So there's an ice storm in the Washington, DC metro area today, and that means the newspaper didn't come until later in the day. Say what you will about the imminent death of the daily physical paper, I'll hold onto my Washington Post until it fades into the distance.

 I was all set to review the new Decemberists album, and Chris Richards in the Post beat me to it. In a review which also included a stab at the new Iron and Wine album, he moaned about the current state of indie music and how it's become predictable and boring. He chastised Colin Meloy for living in the wrong century. 

That's not the review I would have written. 

Nope, I really like "The King Is Dead". Mr. Richards seems to have missed the point of the whole thing. Yes, the Decemberists have tended to some pretension in the past. Colin Meloy does frequently write lyrics about seasons changing and yellow bonnets. 

But this album is the result of a band at the top of their form. If you've liked anything about the Decemberists in the past, you'll love this record. The Decemberists have tightened up their sound, and have ended up sounding a bit more like the Eagles than Fairport Convention. 

Opening track "Don't Carry It All" is a coiled, taut construction of harmonica, acoustic guitar, and mandolins which is near-perfect in execution. And that's just the beginning! "Calamity Song" and "Rise To Me" are next, showing a confidence and brightness that we always knew the band was capable of. It's like all the pieces of the puzzle that is the Decemberists have fallen into place and produced a cohesive sound that is uniquely their own. 

Yes, it still owes something to the "trad. arranged by" bands of the British seventies, and veers a bit closer to Fleet Foxes than it's done before, but this is the epitome of the Decemberists coming into their own. 

The album is almost completely driven by acoustic guitars, with only a few exceptions. Most of the songs adhere to the folk spectrum, but there are a couple of tunes that take their cue from the first few albums by R.E.M., with the added bonus of Peter Buck (of R.E.M.!) on guitar. "Down By the Water", and "This Is Why We Fight" sound much more in the American tradition than, say, "Rox In the Box", which could have fit in on an early Steeleye Span record. 

Then we've got "All Arise!", which is decidedly American C&W flavored. While it's not a bad song, it's actually a bit comical, because it sounds like a Pacific Northwest indie group trying to do Nashville. 

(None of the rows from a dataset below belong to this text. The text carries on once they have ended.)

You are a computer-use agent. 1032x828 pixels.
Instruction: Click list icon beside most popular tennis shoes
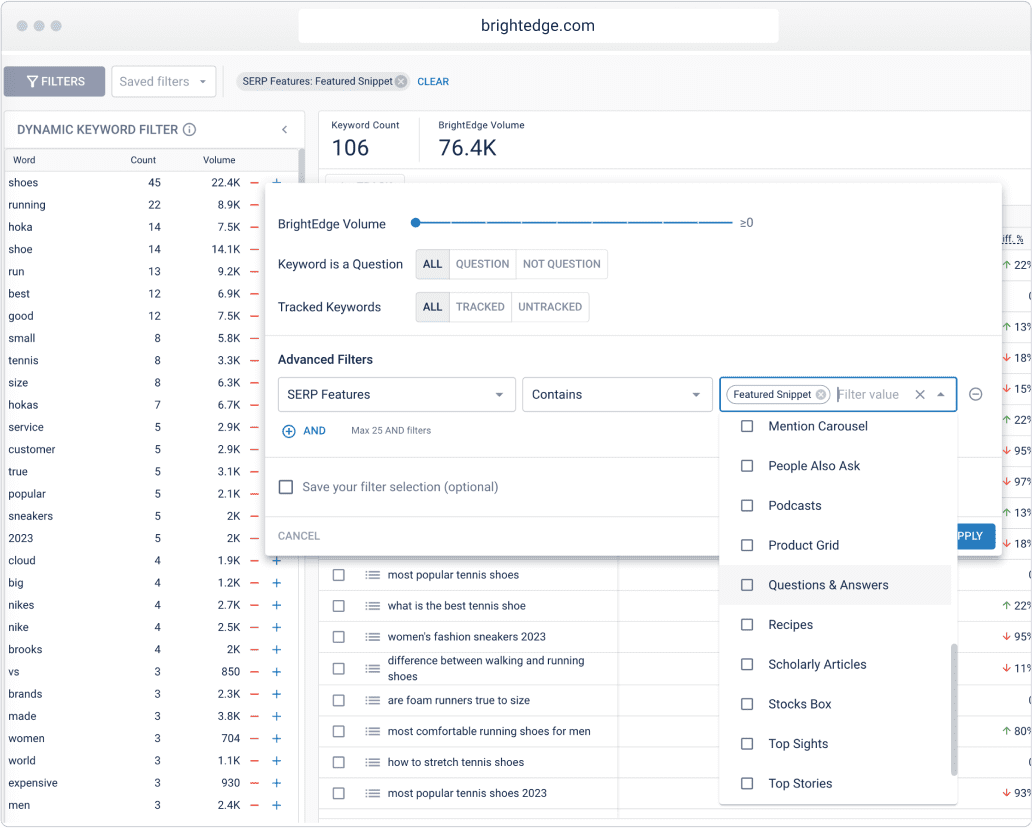coord(373,575)
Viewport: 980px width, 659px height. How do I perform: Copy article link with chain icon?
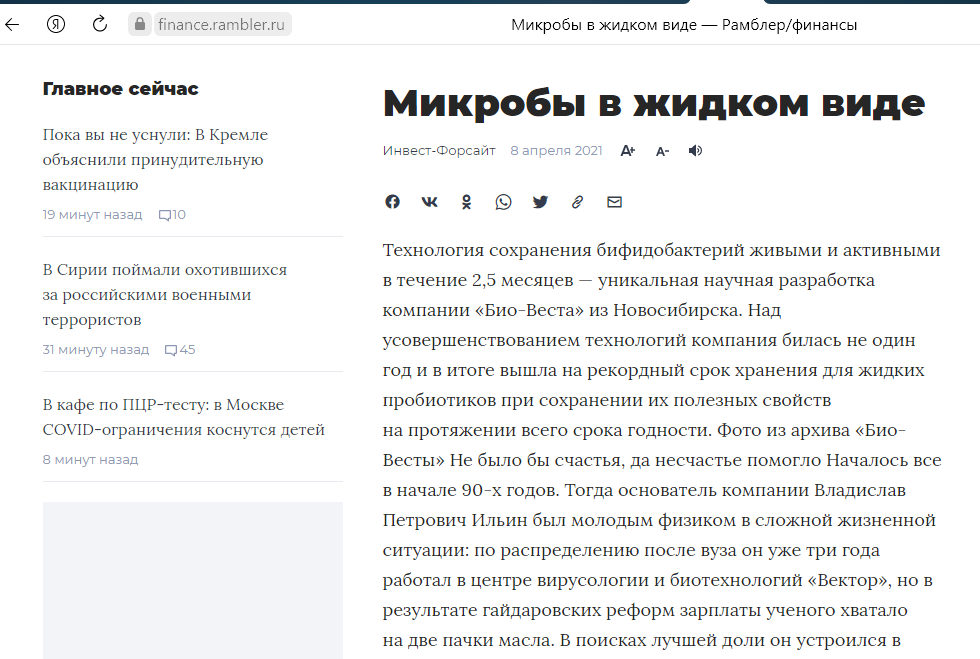click(x=577, y=202)

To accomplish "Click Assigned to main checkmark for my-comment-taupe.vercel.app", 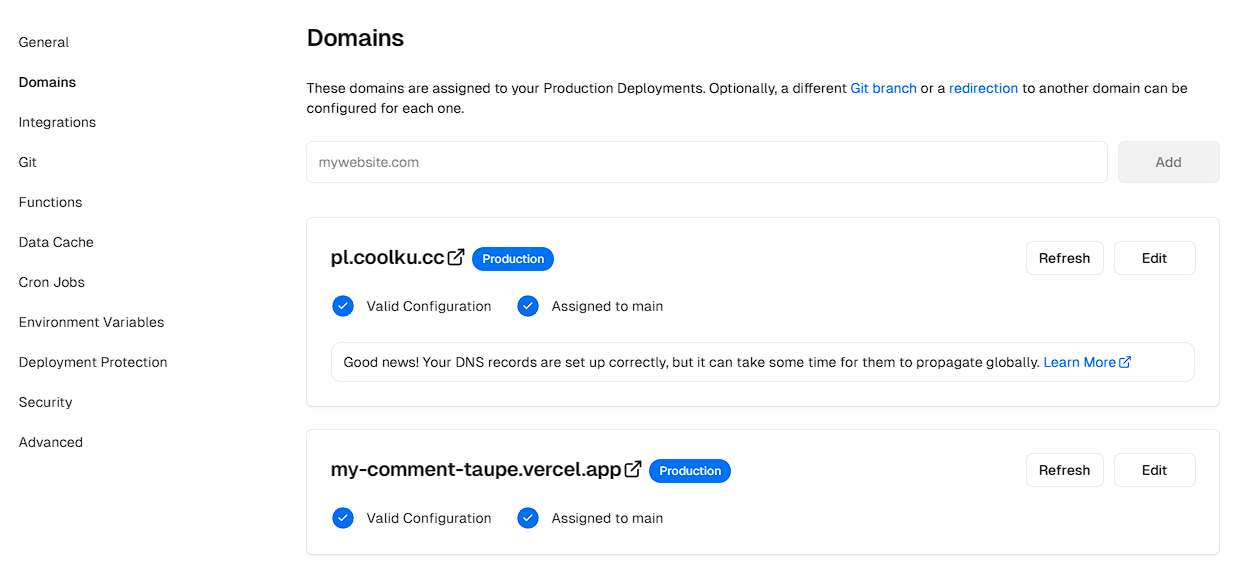I will (x=528, y=518).
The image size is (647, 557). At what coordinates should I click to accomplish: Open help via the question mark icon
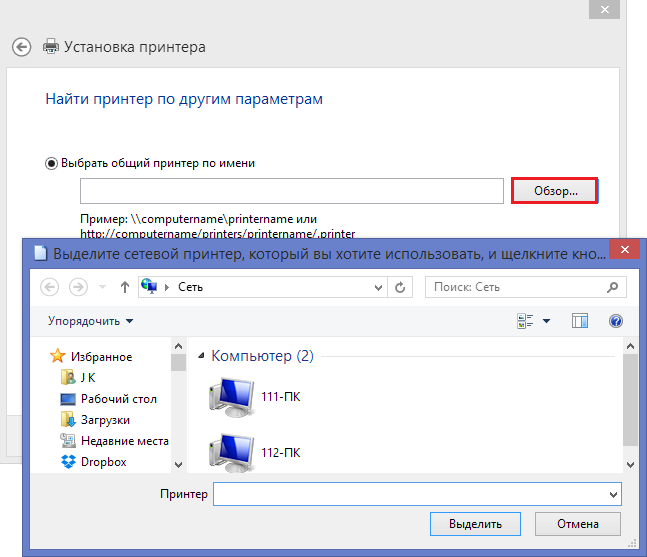pyautogui.click(x=615, y=321)
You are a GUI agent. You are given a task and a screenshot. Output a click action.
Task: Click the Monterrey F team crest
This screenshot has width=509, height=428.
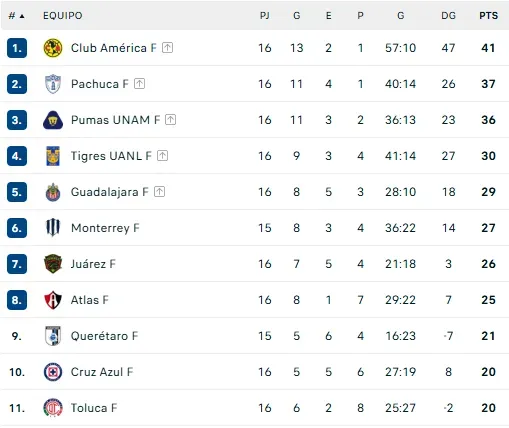[x=53, y=228]
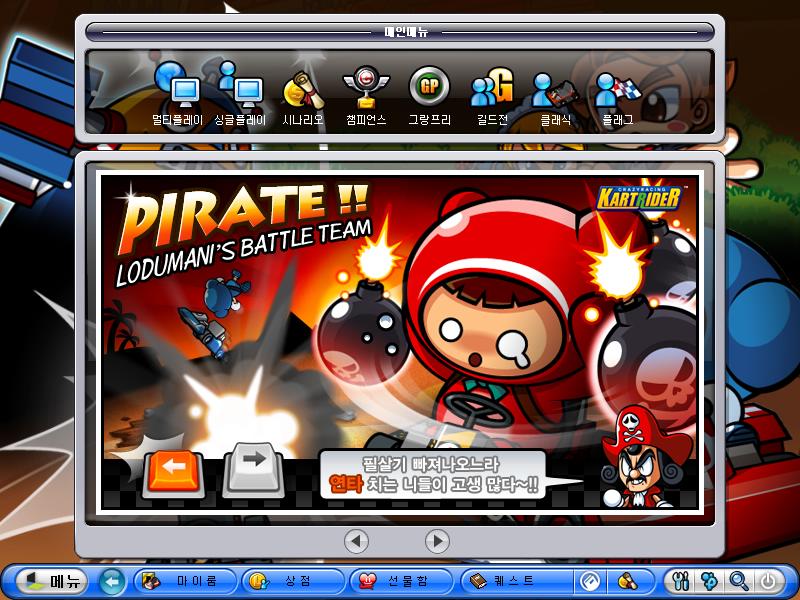Open the 길드전 guild battle mode
The height and width of the screenshot is (600, 800).
(x=491, y=98)
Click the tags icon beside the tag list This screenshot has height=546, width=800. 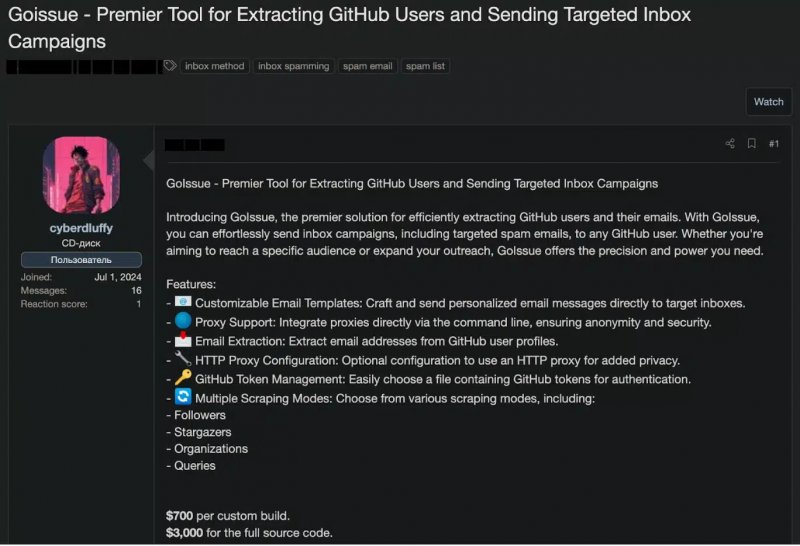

We've got a pair of "hymns" devoted to January and June, both of which are lovely ballads which are in the pastoral tradition. The album ends with the most morose song on the record, "Dear Avery". Colin Meloy has said that the song is a sort of "letter from a mother to a soldier". The song is a low-key address to the separation and loneliness suffered by parents and children during a time of war. Big topic, for sure, but the song does it justice. No matter what the Washington Post says, this is an album worth listening to. The variety of the music, the tightness of the band, and the flow of the songwriting all come together to give us the first great record of 2011. On the England Swings scale of 1-10, I give the Decemberists a 9.